Waarom werd Al-Berry lid van de Jama’a? Eigenlijk vooral omdat hij een aantal sheikhs en broeders van de groep tegenkwam die hij heel wijs en sympathiek vond. Het was een geleidelijk proces dat begon toen hij een jaar of elf was. Hij bracht veel tijd door met de broeders (‘broeder’ is de term die de Jama’a-leden voor elkaar gebruiken), las veel, voerde gesprekken, bad in de moskeeën waar de Jama’a de dienst uitmaakte. Na een aantal jaren realiseerde hij zich dat hij gewoon één van hen was. Hij wilde mensen laten zien dat hij een broeder was, en dat deed hij met zijn kleding. Zoals een vrouw een hoofddoek of niqab behoorde te dragen, zo trok de jonge Al-Berry een korte jalabiya aan. Traditioneel dragen veel Egyptische mannen lange wijde ‘jurken’, en het dragen van deze korte variant was een duidelijk statement.
Wat leerde Al-Berry zoal bij de broeders?
Er werd veel lesgegeven door de voormannen, zodat de jonge broeders uit het hoofd leerden wat de normen zijn en waarom. Een basisnorm van de broeders was dat ze zich afzetten tegen christenen. Verder werd vermenging van mannen en vrouwen beschouwd als bron van alle corruptie. Omdat de broeders zichzelf zagen als de bewakers van de moraal besteedden ze veel aandacht aan het bestrijden van die corruptie.
De jonge broeders leerden precies waarin zij zich onderscheidden van andere islamitische bewegingen (de Moslimbroeders waren de grootste vijand, die vond men bedriegers!

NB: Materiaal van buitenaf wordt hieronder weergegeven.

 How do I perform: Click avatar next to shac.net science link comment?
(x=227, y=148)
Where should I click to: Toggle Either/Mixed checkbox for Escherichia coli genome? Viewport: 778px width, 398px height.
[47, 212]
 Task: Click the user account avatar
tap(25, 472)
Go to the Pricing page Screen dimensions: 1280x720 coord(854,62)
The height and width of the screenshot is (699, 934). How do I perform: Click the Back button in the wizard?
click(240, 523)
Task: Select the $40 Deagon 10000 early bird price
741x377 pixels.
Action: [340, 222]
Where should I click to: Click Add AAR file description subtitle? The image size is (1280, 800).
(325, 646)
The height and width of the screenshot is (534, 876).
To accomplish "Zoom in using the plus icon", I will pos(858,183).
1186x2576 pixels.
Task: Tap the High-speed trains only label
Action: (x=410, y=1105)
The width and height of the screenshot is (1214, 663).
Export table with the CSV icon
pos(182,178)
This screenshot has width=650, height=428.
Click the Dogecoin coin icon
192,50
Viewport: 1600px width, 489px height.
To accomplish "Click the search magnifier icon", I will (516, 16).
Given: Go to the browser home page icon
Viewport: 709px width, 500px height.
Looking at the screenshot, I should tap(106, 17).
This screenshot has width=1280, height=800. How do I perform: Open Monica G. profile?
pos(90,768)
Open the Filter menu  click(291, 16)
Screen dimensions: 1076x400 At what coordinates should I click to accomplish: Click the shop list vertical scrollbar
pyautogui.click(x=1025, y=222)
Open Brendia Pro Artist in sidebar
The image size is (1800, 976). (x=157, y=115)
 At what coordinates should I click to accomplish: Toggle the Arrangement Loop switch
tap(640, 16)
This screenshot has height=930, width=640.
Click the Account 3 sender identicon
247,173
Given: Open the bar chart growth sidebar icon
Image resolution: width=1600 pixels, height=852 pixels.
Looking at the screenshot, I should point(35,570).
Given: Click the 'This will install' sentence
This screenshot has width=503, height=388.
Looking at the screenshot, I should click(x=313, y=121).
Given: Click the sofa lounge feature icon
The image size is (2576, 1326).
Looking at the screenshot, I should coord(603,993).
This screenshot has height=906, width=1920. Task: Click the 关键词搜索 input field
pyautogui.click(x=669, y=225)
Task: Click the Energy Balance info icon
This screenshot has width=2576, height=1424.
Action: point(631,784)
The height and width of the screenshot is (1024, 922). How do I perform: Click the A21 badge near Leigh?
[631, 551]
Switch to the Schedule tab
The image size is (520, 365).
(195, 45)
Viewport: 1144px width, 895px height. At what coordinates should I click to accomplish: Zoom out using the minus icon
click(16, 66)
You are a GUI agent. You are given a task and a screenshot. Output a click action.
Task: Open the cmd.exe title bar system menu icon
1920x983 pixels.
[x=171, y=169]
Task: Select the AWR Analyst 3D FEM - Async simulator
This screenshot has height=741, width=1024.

Dat was al duidelijk omdat ze meededen aan parlementsverkiezingen. “Terwijl het parlement de meest extreme manifestatie is van ongeloof, het ontneemt God immers van Zijn absolute recht om de wet te bepalen voor de mensheid.”). De leden van de Jama’a leerden verder de ingewikkelde redeneringen over wie een vijand van de islam is, en wanneer je iemand mag doden.
Gevangenissen hoorden bij de Jama’a. De verhalen over vastzittende leiders en over martelingen waren vaak onderwerp van gesprek. In veel gevallen leidde gevangenisstraf niet tot gedragsverbetering. Sterker nog, de broeders verdeelden zelf de studenten en leerlingen over de gevangeniscellen op een manier die hun Jama’a-opleiding bevorderde. Ook Al-Berry belandde in de gevangenis, en zijn tijd daar viel hem zwaar. Toen hij na een aantal maanden plotseling werd vrijgelaten met een waarschuwing (een rechtszaak was er nooit geweest) liep hij op straat en werd overvallen door het gevoel dat het leven mooier is dan het paradijs.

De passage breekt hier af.